Between destruction and hope

The Oderland and Berlin in
the spring of 1945 – Photographs
by Valery Faminsky

It is a story that reads like a thriller – photographs of the Oderland and Berlin taken during the last days of the war in 1945 that shouldn't actually exist were rediscovered in Russia after decades and rescued by the Ukrainian photographer Arthur Bondar and a newly formed Berlin publishing house.

The Soviet photographer Valery Faminsky (1914 – 1993) was charged by the Red Army's medical corps with documenting the way field hospitals operated at the front. As a member of the 1st Belorussian front under the command of Marshal Zhukov, he experienced the Battle of the Seelow Heights from 16 to 19 April and the breakthrough towards the capital, the Battle of Berlin and Germany's surrender on 8 May. However, he documented far more with his camera than merely the situation in the field hospitals. Unvarnished and without any kind of propaganda or pathos, these photographs bear witness to the first days of peace, but also to the destitution and destruction in the Oderbruch region and Berlin. Faminsky should have handed in these images to the Soviet archives, which would undoubtedly have meant the loss of this material – after all, only photos suitable for propaganda purposes were wanted. However, he secretly kept the negatives.

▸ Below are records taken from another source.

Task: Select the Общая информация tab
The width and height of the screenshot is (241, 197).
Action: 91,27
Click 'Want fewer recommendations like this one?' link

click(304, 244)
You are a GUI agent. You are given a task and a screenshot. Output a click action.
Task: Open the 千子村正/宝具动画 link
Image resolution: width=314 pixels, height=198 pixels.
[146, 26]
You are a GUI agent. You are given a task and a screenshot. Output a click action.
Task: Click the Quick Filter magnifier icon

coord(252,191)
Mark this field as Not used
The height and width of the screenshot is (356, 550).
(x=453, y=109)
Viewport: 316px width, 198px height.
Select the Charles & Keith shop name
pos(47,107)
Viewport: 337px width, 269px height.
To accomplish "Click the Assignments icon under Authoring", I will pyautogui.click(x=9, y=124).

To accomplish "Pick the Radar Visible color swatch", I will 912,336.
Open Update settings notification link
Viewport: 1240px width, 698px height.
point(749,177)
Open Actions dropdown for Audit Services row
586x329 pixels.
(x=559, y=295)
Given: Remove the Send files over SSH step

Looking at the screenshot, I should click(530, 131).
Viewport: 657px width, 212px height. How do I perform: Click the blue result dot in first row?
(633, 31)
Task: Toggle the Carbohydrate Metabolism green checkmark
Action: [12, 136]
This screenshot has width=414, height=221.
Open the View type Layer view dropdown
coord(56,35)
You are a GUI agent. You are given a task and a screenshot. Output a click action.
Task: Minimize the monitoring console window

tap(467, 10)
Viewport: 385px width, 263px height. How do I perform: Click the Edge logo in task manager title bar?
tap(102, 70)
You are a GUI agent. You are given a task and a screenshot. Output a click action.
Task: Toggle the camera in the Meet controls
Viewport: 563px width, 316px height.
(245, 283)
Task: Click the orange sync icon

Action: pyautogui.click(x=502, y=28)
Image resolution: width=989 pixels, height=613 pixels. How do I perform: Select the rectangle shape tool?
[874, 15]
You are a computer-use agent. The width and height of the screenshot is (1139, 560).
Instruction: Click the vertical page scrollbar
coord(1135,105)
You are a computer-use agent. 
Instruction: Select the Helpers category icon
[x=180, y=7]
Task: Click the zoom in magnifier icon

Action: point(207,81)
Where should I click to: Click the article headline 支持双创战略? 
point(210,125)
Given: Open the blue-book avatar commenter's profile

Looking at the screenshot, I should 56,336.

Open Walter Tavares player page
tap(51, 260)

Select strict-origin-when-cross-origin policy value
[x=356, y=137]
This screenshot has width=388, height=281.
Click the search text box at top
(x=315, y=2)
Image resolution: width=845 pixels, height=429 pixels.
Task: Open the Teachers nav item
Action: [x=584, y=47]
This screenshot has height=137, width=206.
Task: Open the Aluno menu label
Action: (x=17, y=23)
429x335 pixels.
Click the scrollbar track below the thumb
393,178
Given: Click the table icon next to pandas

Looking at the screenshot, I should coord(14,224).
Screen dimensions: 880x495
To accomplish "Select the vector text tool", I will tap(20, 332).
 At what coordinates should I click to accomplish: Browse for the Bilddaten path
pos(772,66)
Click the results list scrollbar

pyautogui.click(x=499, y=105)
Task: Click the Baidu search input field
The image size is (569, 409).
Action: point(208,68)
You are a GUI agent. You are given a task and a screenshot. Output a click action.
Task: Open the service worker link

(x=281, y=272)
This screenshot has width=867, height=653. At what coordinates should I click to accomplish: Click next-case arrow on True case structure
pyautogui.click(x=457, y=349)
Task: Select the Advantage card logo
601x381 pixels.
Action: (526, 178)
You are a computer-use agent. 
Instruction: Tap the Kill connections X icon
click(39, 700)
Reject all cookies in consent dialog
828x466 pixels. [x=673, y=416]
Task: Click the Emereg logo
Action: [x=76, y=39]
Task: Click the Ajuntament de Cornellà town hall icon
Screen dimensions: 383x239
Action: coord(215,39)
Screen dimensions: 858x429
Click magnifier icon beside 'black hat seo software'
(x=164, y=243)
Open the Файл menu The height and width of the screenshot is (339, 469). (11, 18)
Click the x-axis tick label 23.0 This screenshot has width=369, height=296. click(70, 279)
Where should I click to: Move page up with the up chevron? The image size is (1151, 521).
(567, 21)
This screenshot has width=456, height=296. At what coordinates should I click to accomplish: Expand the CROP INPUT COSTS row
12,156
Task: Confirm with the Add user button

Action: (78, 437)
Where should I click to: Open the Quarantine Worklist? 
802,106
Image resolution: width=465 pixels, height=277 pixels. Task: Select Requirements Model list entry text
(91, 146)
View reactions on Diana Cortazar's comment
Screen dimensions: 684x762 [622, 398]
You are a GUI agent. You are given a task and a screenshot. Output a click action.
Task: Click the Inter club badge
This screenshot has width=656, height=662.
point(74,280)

Bondar discovered the negatives in 2016, realised that these images were priceless and acquired them. A book showing Faminsky's photographs was published in cooperation with Ana Druga and Thomas Gust from the publishing house and gallery Buchkunst Berlin. To mark the 80th anniversary of the Battle of the Seelow Heights as well as the end of the war, the Stiftung Schloss Neuhardenberg foundation is now showing the photographs Faminsky took in the spring of 1945 in a cabinet exhibition.

On 5 April, Arthur Bondar will also tell the story of how he discovered the archive and more about its unusual past in detail during an interview that includes a guided tour of the exhibition in Neuhardenberg.